A current site includes 38 files.

I did a quick test using include/require/require once/include once. Profiling just the autoload function and changing only the include/require line here’s what I got just as a very basic test.

[table=“width: 500”]
[tr]
[td]require_once[/td]
[td]124.75ms[/td]
[/tr]
[tr]
[td]require[/td]
[td]116.64ms[/td]
[/tr]
[tr]
[td]include_once[/td]
[td]120.56ms[/td]
[/tr]
[tr]
[td]include[/td]
[td]119.24ms[/td]
[/tr]
[/table]

All very close. Nothing really in it. However, 38 calls to include/require are using 70% of my script’s CPU time so it’s a hefty chunk of resources and easily the most resource intensive function I have.

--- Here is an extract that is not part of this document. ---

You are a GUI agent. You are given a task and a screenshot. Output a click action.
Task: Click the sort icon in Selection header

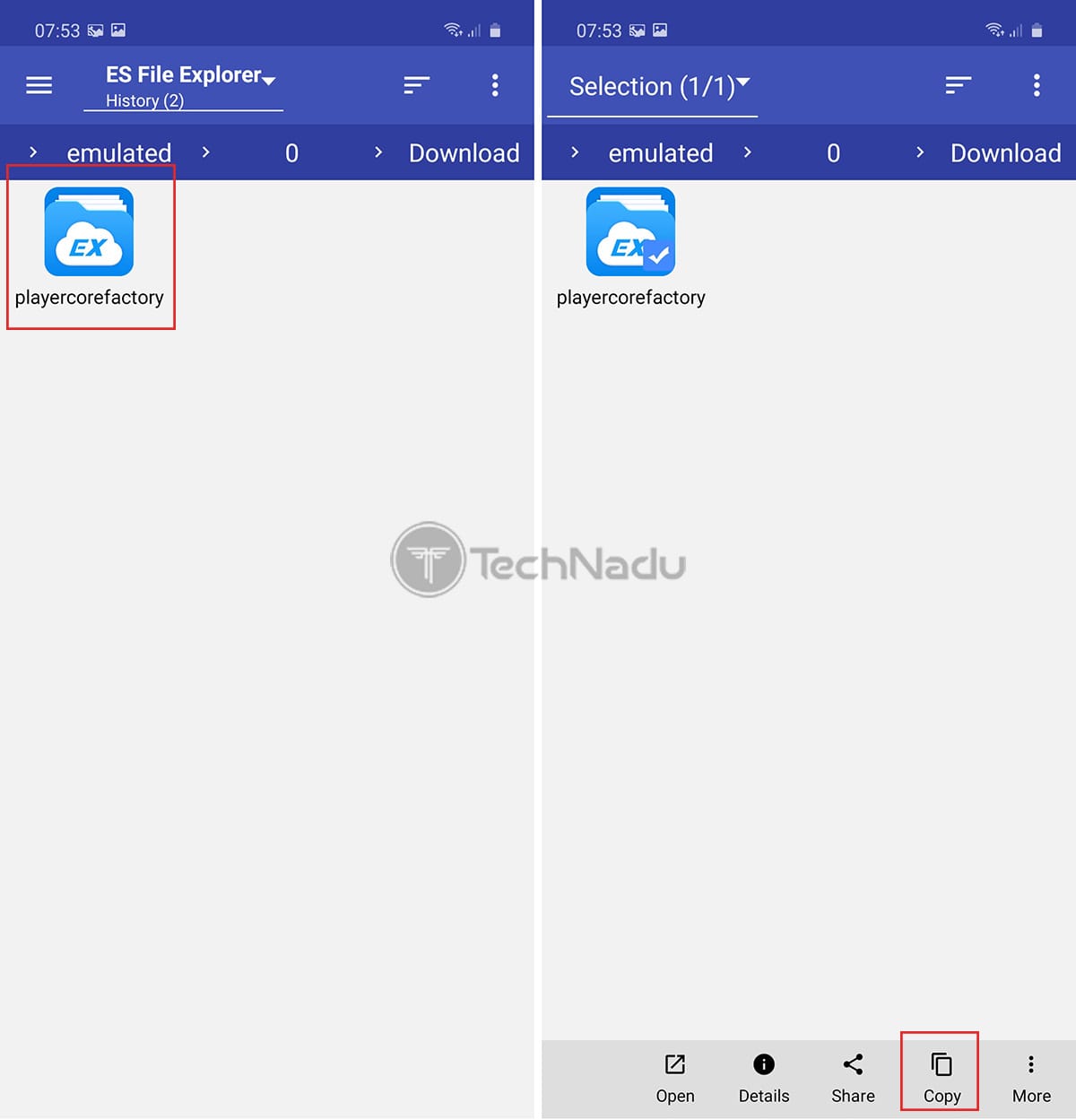959,85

Now that still seemed a lot to me but perhaps it just a file I/O bottleneck. As a basic test, I tried:


eval('?>' . file_get_contents($file));

instead of


require $file;

The result… 24.29ms roughly five times faster. This is rather astonishing. obviously eval is bad™ but this proves that include/require are doing a hell of a lot more than simply loading the file. By using eval(file_get_contents()) I’ve improved my entire script performance by almost 100%.

Any idea why include should be so comparatively slow?

edit: the files being included are doing no real processing on include, they are all just class definitions.

What version you running there Tom

5.3. However, I’m now wondering whether the profiler itself has something to do with it. I’m using Zend Studio 9 to profile the code. I wonder if the profiler has to modify the include function in some manner.

@TomB

Have you tried using Pingdom.com to check the speed of your site? I find that the PHP optimisation makes very little difference and the biggest time gobbler is the waiting for the server to respond.